Your task → Using the records below, transcribe exactly only the lines from the one with "You are a computer-use" through the end, both included, and drop every picture.

Collected data entries:
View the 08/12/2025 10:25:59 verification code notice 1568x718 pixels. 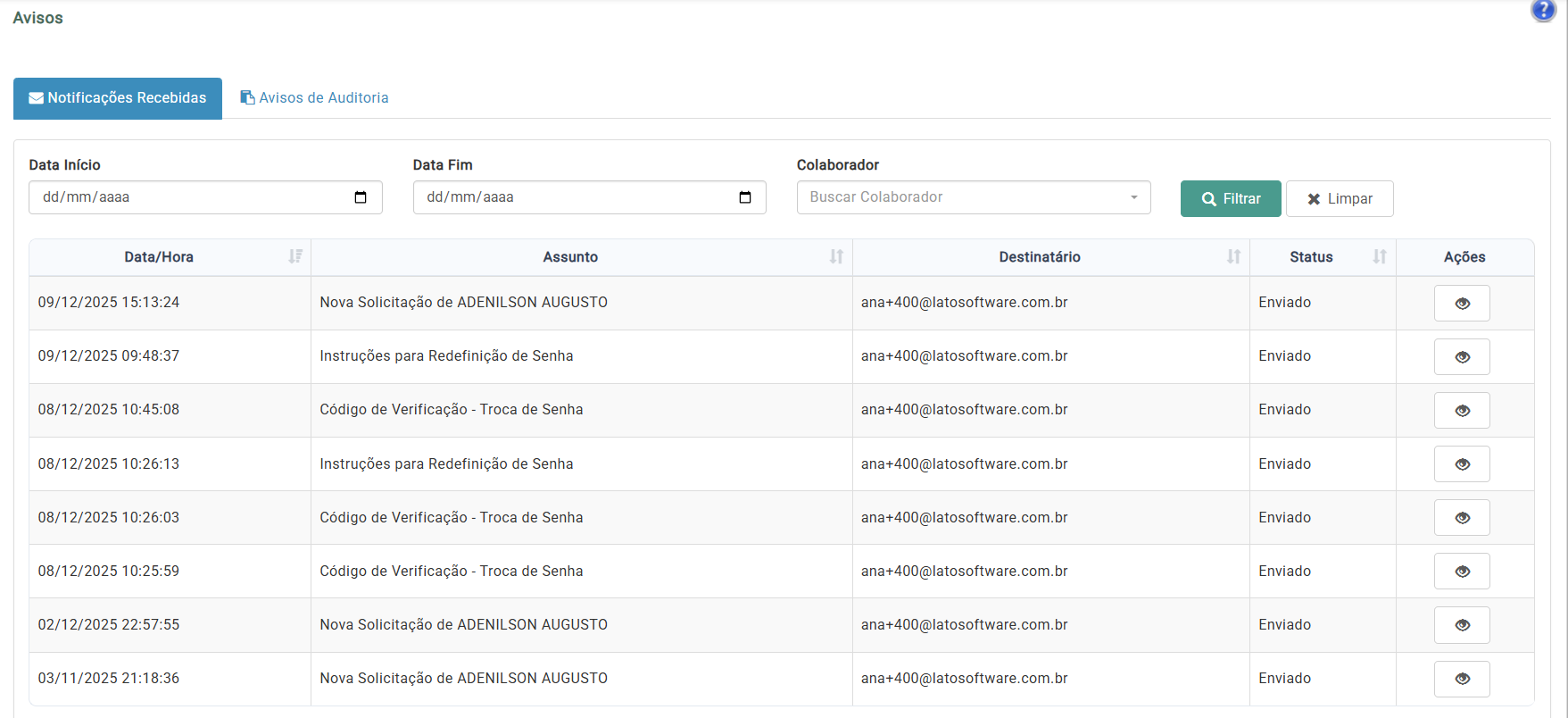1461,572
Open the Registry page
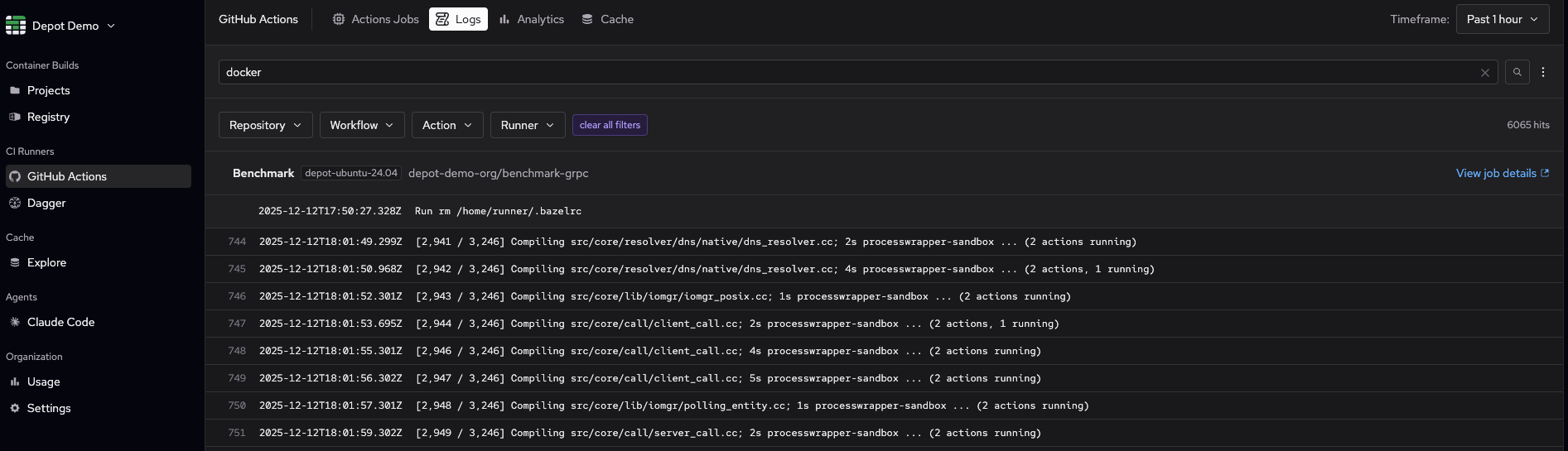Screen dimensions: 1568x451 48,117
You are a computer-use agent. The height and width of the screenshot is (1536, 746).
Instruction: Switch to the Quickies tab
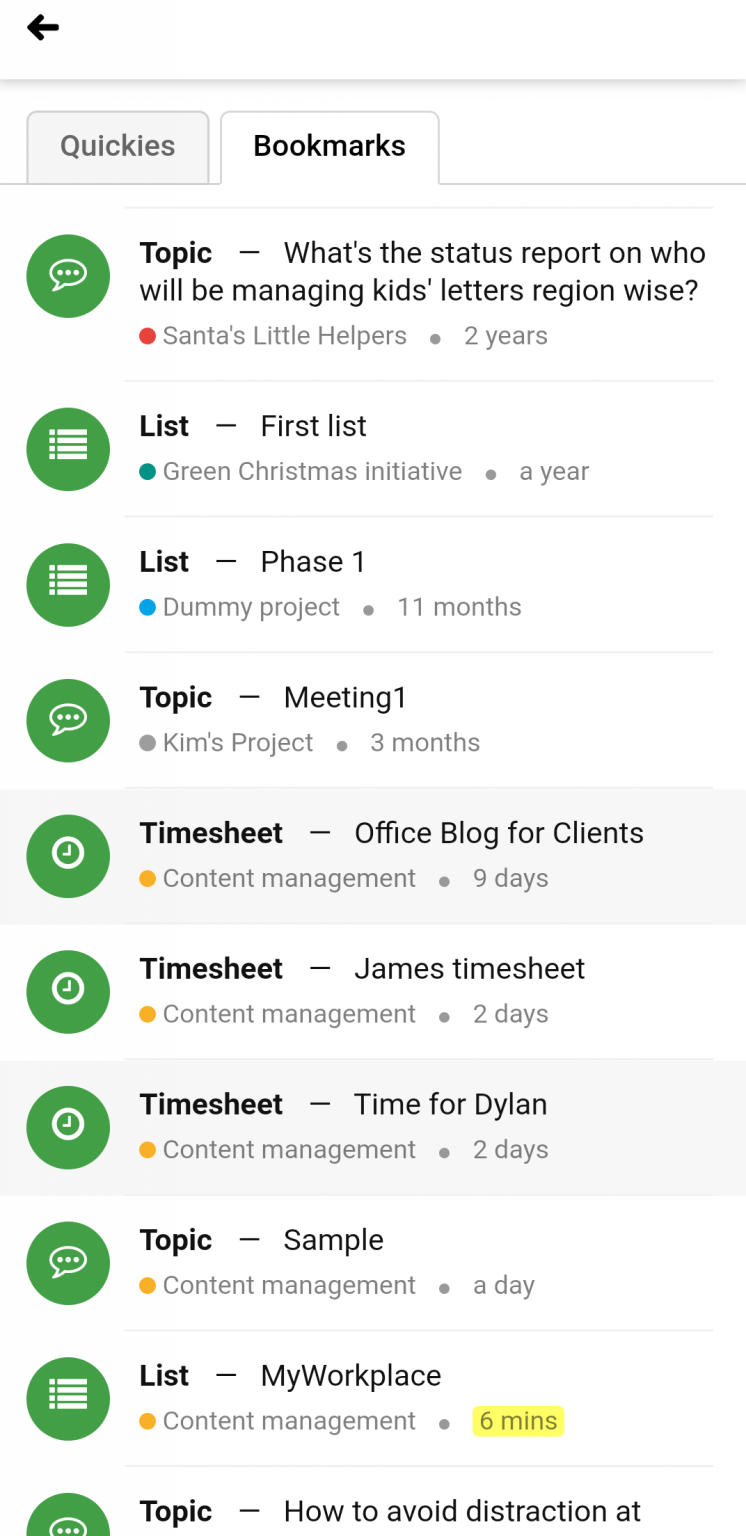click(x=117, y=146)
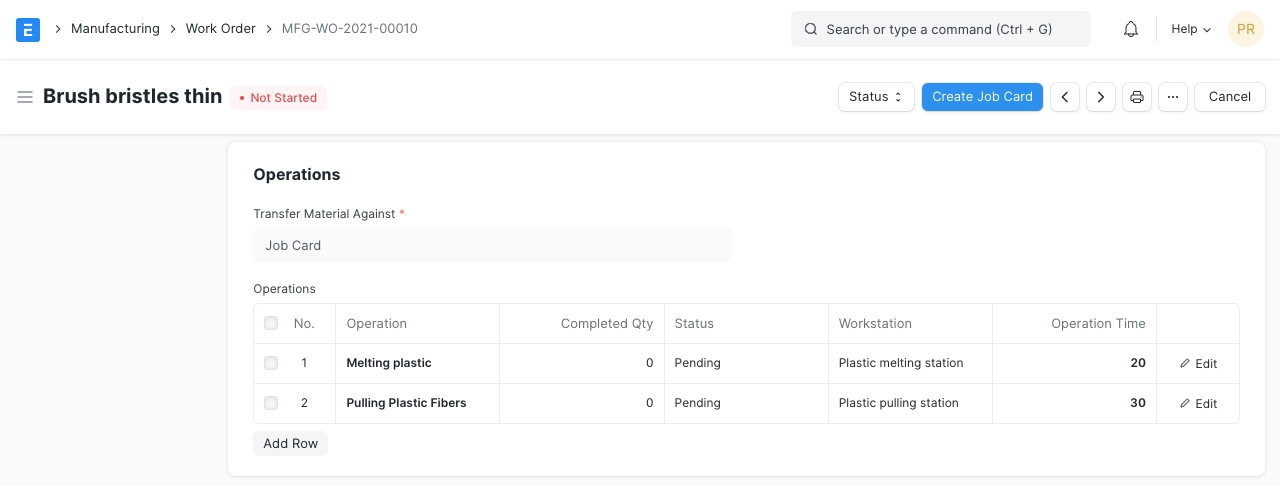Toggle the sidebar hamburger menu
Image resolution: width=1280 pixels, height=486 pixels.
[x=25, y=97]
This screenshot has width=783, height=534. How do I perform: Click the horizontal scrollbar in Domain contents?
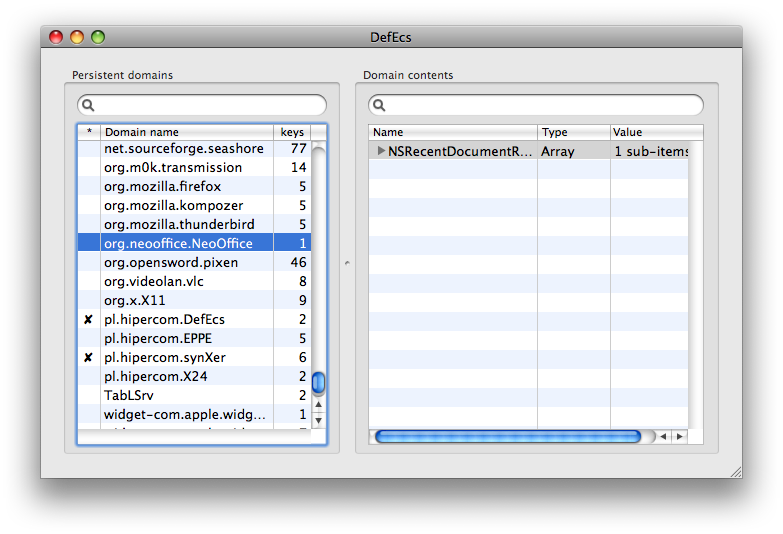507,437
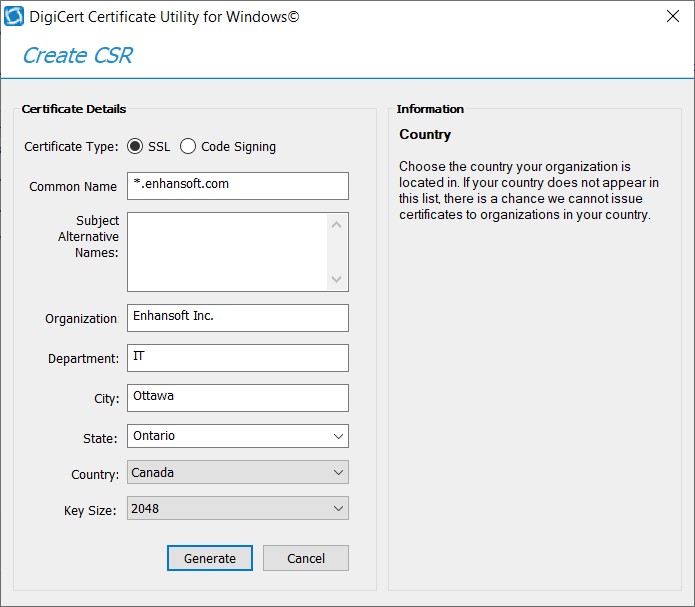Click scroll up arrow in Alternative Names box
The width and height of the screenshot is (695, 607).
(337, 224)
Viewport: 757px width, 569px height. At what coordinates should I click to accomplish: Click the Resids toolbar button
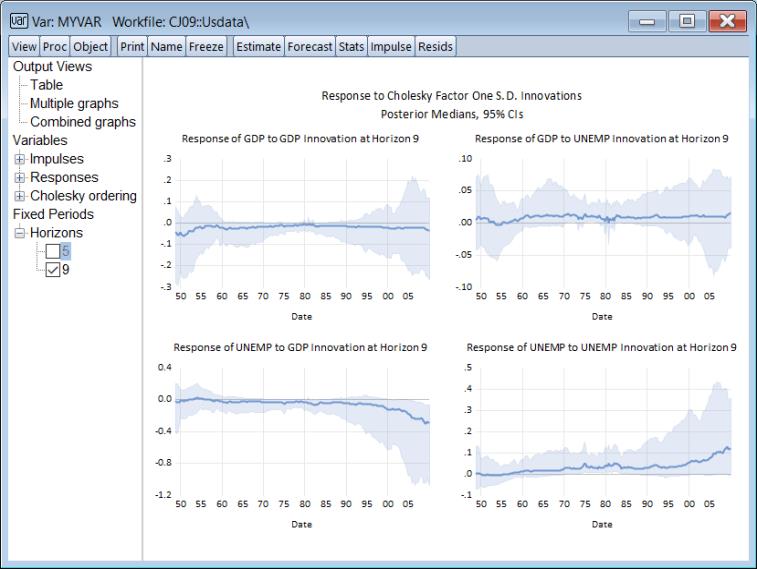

Completed task →
You are a computer-use agent. The height and width of the screenshot is (1536, 746).
Instruction: Switch to the Quickies tab
click(x=117, y=146)
Toggle the sidebar hamburger menu
Image resolution: width=1280 pixels, height=486 pixels.
[x=25, y=97]
This screenshot has width=783, height=534. How do I perform: Click the horizontal scrollbar in Domain contents?
507,437
Click scroll up arrow in Alternative Names box
The width and height of the screenshot is (695, 607).
(337, 224)
Viewport: 757px width, 569px height. At what coordinates should I click to accomplish: Click the Resids toolbar button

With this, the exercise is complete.